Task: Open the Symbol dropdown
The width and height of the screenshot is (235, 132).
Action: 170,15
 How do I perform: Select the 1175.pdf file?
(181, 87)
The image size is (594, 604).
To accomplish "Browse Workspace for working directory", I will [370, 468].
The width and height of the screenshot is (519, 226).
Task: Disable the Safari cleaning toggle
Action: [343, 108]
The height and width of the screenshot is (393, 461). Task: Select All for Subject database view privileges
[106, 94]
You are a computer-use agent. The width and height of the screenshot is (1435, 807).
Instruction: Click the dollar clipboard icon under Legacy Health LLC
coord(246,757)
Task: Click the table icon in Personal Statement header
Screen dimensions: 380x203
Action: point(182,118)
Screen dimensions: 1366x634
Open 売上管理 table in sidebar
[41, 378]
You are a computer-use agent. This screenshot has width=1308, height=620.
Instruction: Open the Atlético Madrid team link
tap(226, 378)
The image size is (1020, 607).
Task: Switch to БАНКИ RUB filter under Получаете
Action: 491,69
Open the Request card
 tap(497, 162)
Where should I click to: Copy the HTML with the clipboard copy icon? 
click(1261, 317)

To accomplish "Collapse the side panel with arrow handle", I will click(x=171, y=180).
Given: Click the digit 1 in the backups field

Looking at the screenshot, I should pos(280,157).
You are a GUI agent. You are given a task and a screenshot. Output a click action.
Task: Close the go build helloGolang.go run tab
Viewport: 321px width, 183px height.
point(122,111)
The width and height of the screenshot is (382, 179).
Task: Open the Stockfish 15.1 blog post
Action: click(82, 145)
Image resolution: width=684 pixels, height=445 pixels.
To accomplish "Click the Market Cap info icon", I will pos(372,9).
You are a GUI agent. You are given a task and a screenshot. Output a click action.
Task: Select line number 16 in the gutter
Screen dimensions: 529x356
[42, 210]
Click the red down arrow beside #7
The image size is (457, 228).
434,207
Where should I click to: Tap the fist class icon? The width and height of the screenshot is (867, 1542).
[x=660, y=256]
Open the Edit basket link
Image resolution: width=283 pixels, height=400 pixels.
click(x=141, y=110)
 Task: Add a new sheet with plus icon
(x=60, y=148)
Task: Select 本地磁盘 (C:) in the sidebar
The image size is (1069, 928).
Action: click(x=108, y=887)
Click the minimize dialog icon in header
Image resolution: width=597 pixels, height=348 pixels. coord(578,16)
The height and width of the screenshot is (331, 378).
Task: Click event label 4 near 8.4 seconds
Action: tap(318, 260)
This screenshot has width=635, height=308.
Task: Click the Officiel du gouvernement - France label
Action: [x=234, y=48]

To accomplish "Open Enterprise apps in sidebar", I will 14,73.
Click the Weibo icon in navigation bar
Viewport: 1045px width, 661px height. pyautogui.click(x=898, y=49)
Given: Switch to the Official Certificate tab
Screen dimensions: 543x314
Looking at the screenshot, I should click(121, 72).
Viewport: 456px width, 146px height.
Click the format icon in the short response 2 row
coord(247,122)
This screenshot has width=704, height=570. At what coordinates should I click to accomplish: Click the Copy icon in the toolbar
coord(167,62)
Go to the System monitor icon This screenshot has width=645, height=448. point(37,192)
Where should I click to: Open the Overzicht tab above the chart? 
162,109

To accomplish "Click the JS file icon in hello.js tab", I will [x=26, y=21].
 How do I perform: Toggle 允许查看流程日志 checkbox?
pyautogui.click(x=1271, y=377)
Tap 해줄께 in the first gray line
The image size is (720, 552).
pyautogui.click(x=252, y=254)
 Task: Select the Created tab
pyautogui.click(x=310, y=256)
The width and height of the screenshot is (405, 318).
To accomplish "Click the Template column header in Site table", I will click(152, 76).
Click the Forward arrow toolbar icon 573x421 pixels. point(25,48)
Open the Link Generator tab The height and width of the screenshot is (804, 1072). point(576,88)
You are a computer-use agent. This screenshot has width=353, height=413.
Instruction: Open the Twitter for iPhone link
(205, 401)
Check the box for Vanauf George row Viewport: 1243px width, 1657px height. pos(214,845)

HOW TO COMPLETE THIS TASK:
Copy each record above so that no word or mark differs.

OUTPUT FOR THIS EXERCISE:
Task: Open the Symbol dropdown
The width and height of the screenshot is (235, 132).
Action: 170,15
 How do I perform: Select the 1175.pdf file?
(181, 87)
The image size is (594, 604).
To accomplish "Browse Workspace for working directory", I will [370, 468].
The width and height of the screenshot is (519, 226).
Task: Disable the Safari cleaning toggle
Action: [343, 108]
The height and width of the screenshot is (393, 461). Task: Select All for Subject database view privileges
[106, 94]
You are a computer-use agent. The width and height of the screenshot is (1435, 807).
Instruction: Click the dollar clipboard icon under Legacy Health LLC
coord(246,757)
Task: Click the table icon in Personal Statement header
Screen dimensions: 380x203
Action: point(182,118)
Screen dimensions: 1366x634
Open 売上管理 table in sidebar
[41, 378]
You are a computer-use agent. This screenshot has width=1308, height=620.
Instruction: Open the Atlético Madrid team link
tap(226, 378)
The image size is (1020, 607).
Task: Switch to БАНКИ RUB filter under Получаете
Action: 491,69
Open the Request card
 tap(497, 162)
Where should I click to: Copy the HTML with the clipboard copy icon? 
click(1261, 317)

To accomplish "Collapse the side panel with arrow handle", I will click(x=171, y=180).
Given: Click the digit 1 in the backups field

Looking at the screenshot, I should pos(280,157).
You are a GUI agent. You are given a task and a screenshot. Output a click action.
Task: Close the go build helloGolang.go run tab
Viewport: 321px width, 183px height.
point(122,111)
The width and height of the screenshot is (382, 179).
Task: Open the Stockfish 15.1 blog post
Action: click(82, 145)
Image resolution: width=684 pixels, height=445 pixels.
To accomplish "Click the Market Cap info icon", I will pos(372,9).
You are a GUI agent. You are given a task and a screenshot. Output a click action.
Task: Select line number 16 in the gutter
Screen dimensions: 529x356
[42, 210]
Click the red down arrow beside #7
The image size is (457, 228).
434,207
Where should I click to: Tap the fist class icon? The width and height of the screenshot is (867, 1542).
[x=660, y=256]
Open the Edit basket link
Image resolution: width=283 pixels, height=400 pixels.
click(x=141, y=110)
 Task: Add a new sheet with plus icon
(x=60, y=148)
Task: Select 本地磁盘 (C:) in the sidebar
The image size is (1069, 928).
Action: click(x=108, y=887)
Click the minimize dialog icon in header
Image resolution: width=597 pixels, height=348 pixels. coord(578,16)
The height and width of the screenshot is (331, 378).
Task: Click event label 4 near 8.4 seconds
Action: tap(318, 260)
This screenshot has width=635, height=308.
Task: Click the Officiel du gouvernement - France label
Action: [x=234, y=48]

To accomplish "Open Enterprise apps in sidebar", I will 14,73.
Click the Weibo icon in navigation bar
Viewport: 1045px width, 661px height. pyautogui.click(x=898, y=49)
Given: Switch to the Official Certificate tab
Screen dimensions: 543x314
Looking at the screenshot, I should click(121, 72).
Viewport: 456px width, 146px height.
Click the format icon in the short response 2 row
coord(247,122)
This screenshot has width=704, height=570. At what coordinates should I click to accomplish: Click the Copy icon in the toolbar
coord(167,62)
Go to the System monitor icon This screenshot has width=645, height=448. point(37,192)
Where should I click to: Open the Overzicht tab above the chart? 
162,109

To accomplish "Click the JS file icon in hello.js tab", I will [x=26, y=21].
 How do I perform: Toggle 允许查看流程日志 checkbox?
pyautogui.click(x=1271, y=377)
Tap 해줄께 in the first gray line
The image size is (720, 552).
pyautogui.click(x=252, y=254)
 Task: Select the Created tab
pyautogui.click(x=310, y=256)
The width and height of the screenshot is (405, 318).
To accomplish "Click the Template column header in Site table", I will click(152, 76).
Click the Forward arrow toolbar icon 573x421 pixels. point(25,48)
Open the Link Generator tab The height and width of the screenshot is (804, 1072). point(576,88)
You are a computer-use agent. This screenshot has width=353, height=413.
Instruction: Open the Twitter for iPhone link
(205, 401)
Check the box for Vanauf George row Viewport: 1243px width, 1657px height. pos(214,845)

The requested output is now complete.